I have been scraping away for some time to collect minor data, however I want to pull in some additional information but I got stuck on a pagination.
I would like to get the data-href of the link, however it needs to consist the
i have been using [contains()] when however how do you get data-href when i needs to contain an object with a specific class
<li><a class="cursor" data-type="js" data-href="test"><i class="fa fa-chevron-right" aria-hidden="true"></i></a></li>
I have been using the following:
next_page_url = response.selector.xpath('//*[@class="text-center"]/ul/li/a[contains(@class,"cursor")]/@data-href').extract_first()
which works but not for the correct data-href
Many thanks for the help
Full source code:
<div class="pagination-container margin-bottom-20"> <div class="text-center"><ul class="pagination"><li><a class="cursor" data-type="js" data-href="/used-truck/1-32/truck-ads.html"><i class="fa fa-chevron-left" aria-hidden="true"></i></a></li><li><a href="/used-truck/1-32/truck-ads.html">1</a></li><li class="active"><a>2</a></li><li><a href="/used-truck/1-32/truck-ads.html?p=3">3</a></li><li class="hidden-xs no-link"><a>...</a></li><li class="hidden-xs"><a href="/used-truck/1-32/truck-ads.html?p=12">12</a></li><li class="hidden-xs no-link"><a>...</a></li><li class="hidden-xs"><a href="/used-truck/1-32/truck-ads.html?p=22">22</a></li><li><a class="cursor" data-type="js" data-href="/used-truck/1-32/truck-ads.html?p=3"><i class="fa fa-chevron-right" aria-hidden="true"></i></a></li></ul></div> </div> </div>
Upvotes: 0
Views: 757
Reputation: 1445
Huh... Turned out to be such a simple case (:
Your mistake is .extract_first()
while you should extract last item to get next page.

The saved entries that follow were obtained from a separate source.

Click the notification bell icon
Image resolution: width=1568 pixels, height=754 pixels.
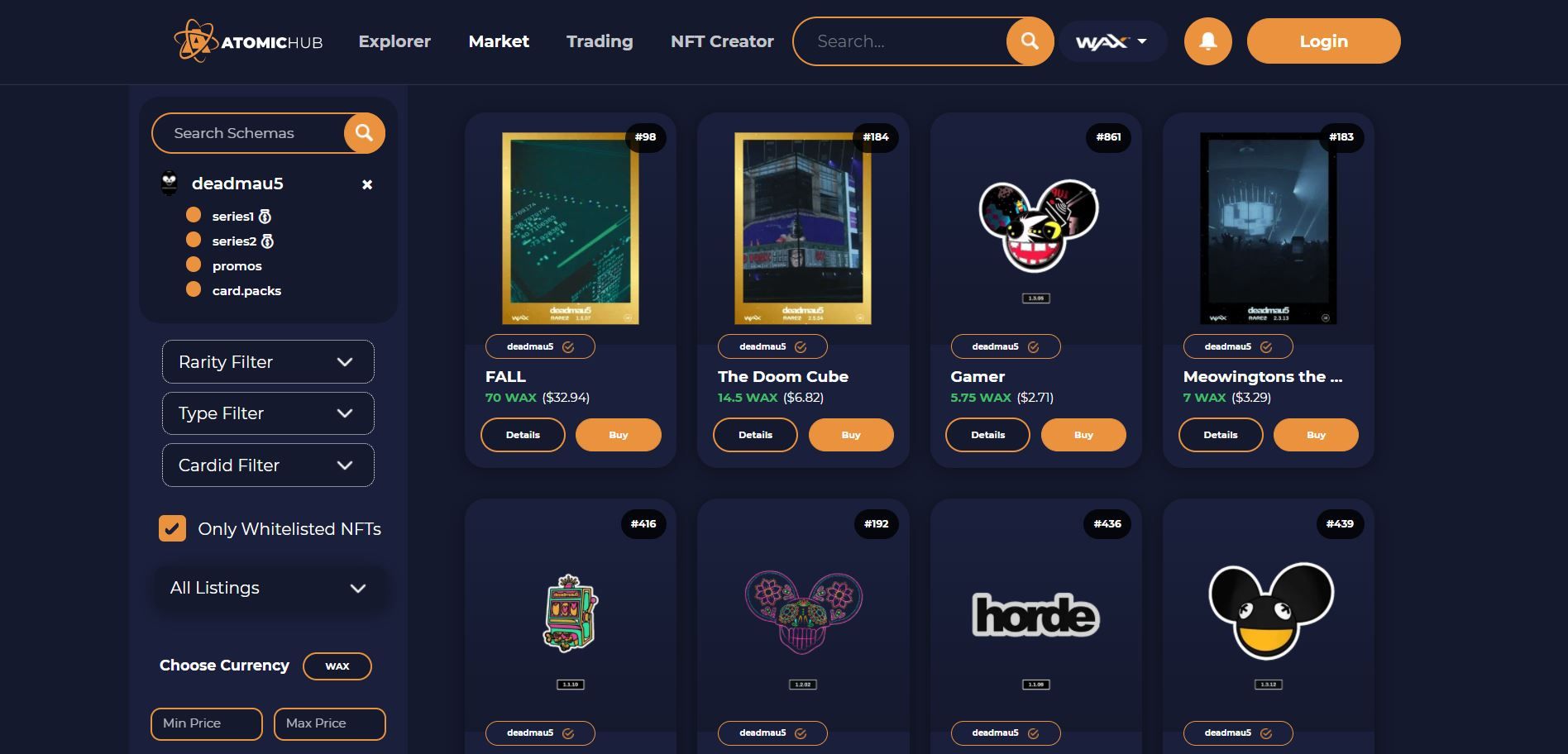pos(1207,41)
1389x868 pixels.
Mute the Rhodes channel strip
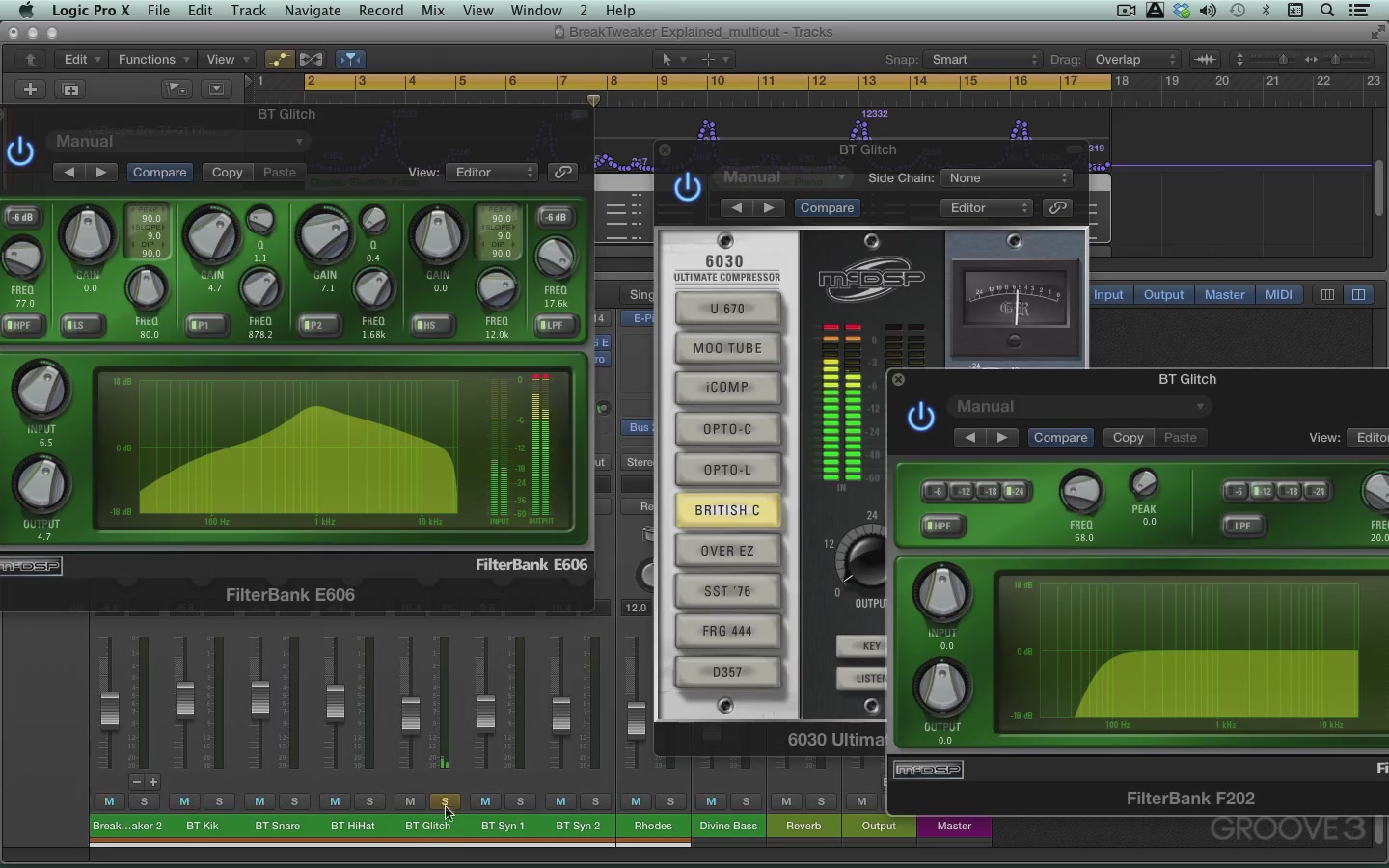636,801
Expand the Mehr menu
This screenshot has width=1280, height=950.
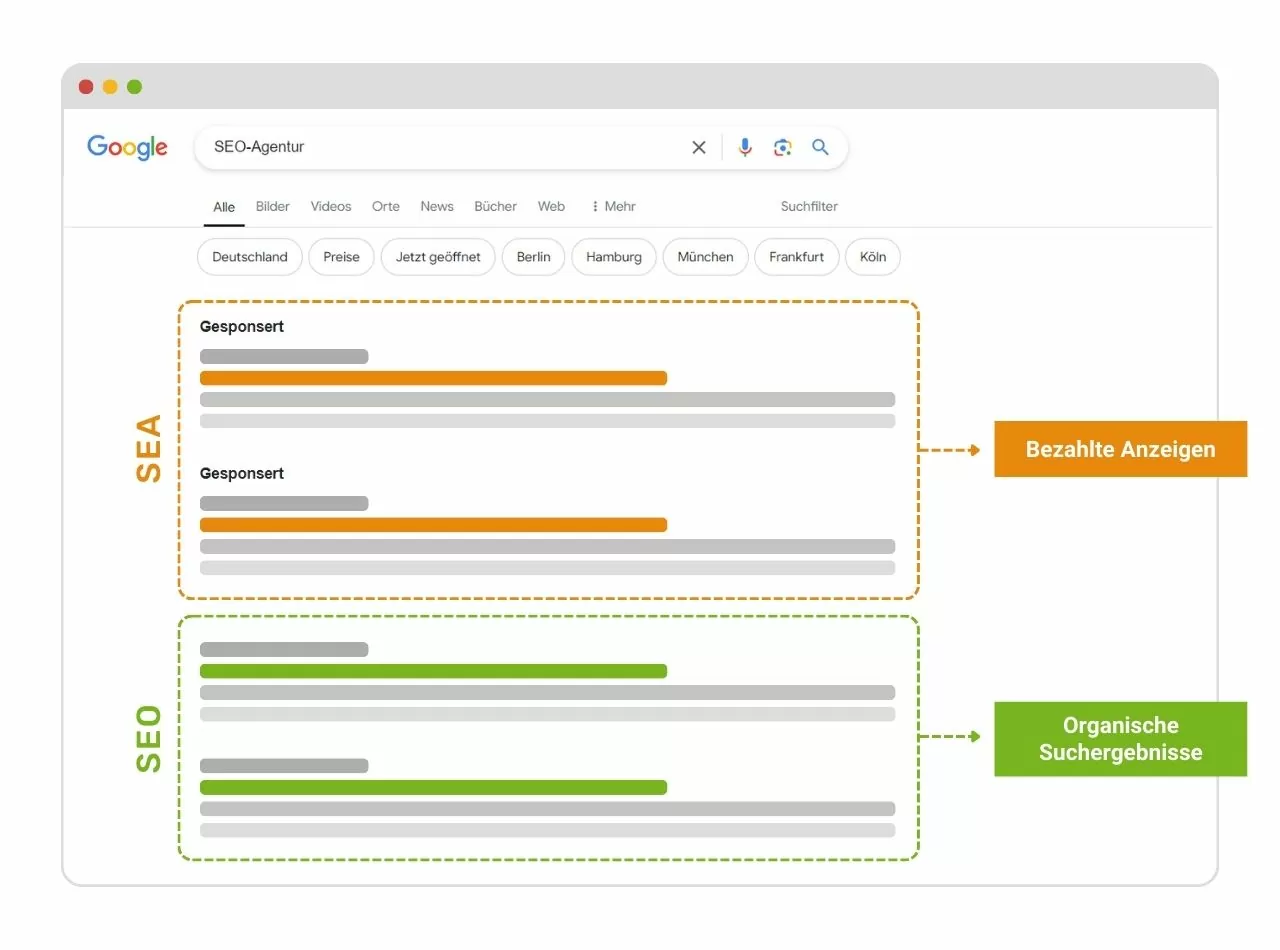click(x=613, y=207)
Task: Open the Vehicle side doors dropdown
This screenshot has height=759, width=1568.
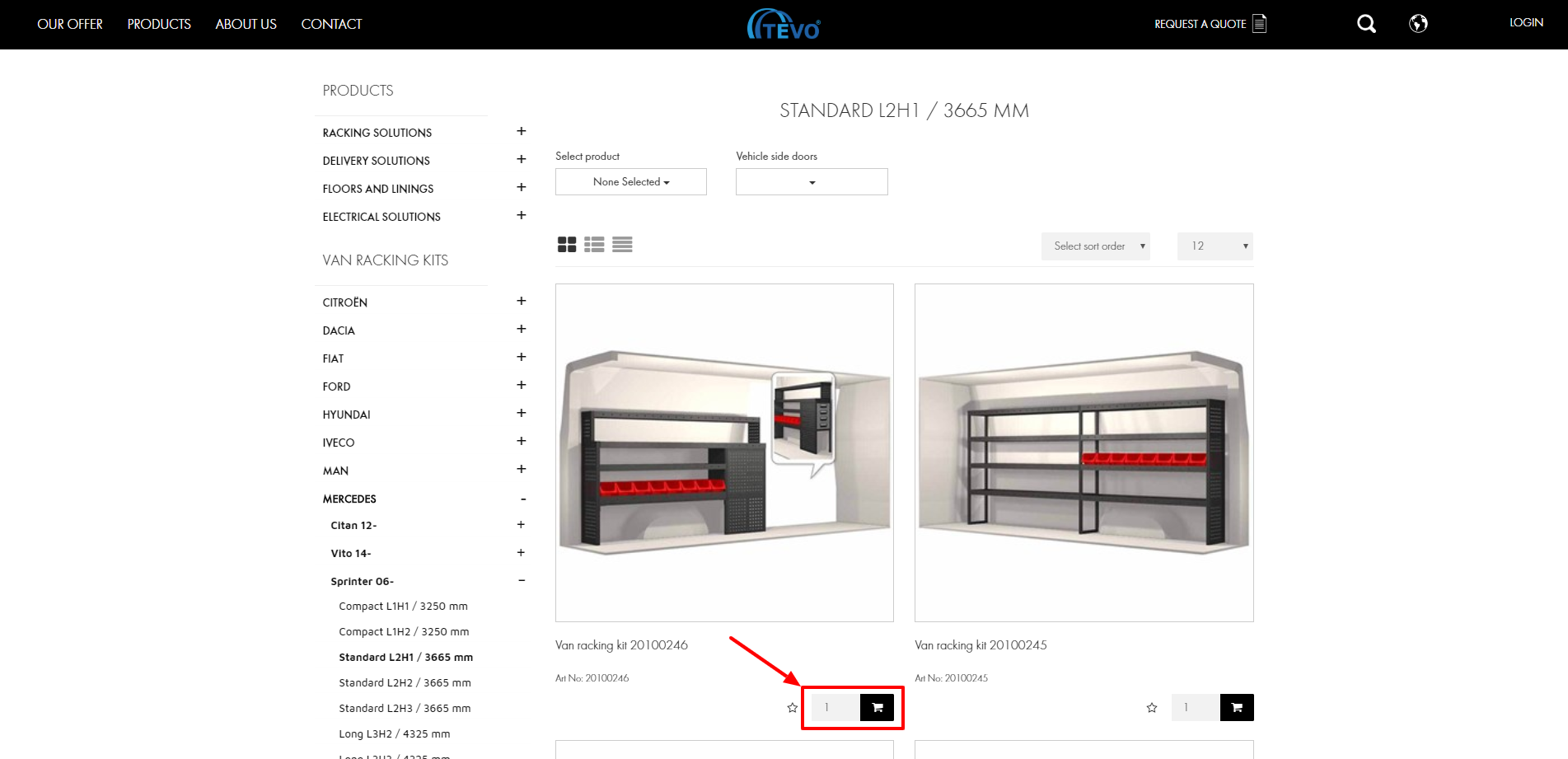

next_page = response.xpath('//a[@class="cursor"]/@data-href').extract()[-1]
This will do the trick. But I'd recommend you to extract all the links from pagination list, since scrapy is managing duplication crawling. This will do a better job and having less chances for mistake:
pages = response.xpath('//ul[@class="pagination"]//a/@href').extract()
for url in pages:
yield scrapy.Request(url=response.urljoin(url), callback=self.whatever)
And so on..
Upvotes: 1
Reputation: 1445
I'd suggest you to make sure that your element exists in initial html first:
just Ctlr+U
in Chrome and then Ctrl+F
to find element..
If element can be found there - something's wrong with your xpath selector. Else element is generated by javascript and you have to use another way to get the data.
PS. You shouldn't use Chrome Devtools "Elements" tab to check if element exists or not, because this tab contains elements with JS code already applied. So check source only(ctrl+U
)
Upvotes: 0
Reputation: 504
try with that :
next_page_url = response.selector.xpath('//*[@class="text-center"]/ul/li/a[@class="cursor")]/@data-href').extract_first()
Upvotes: 0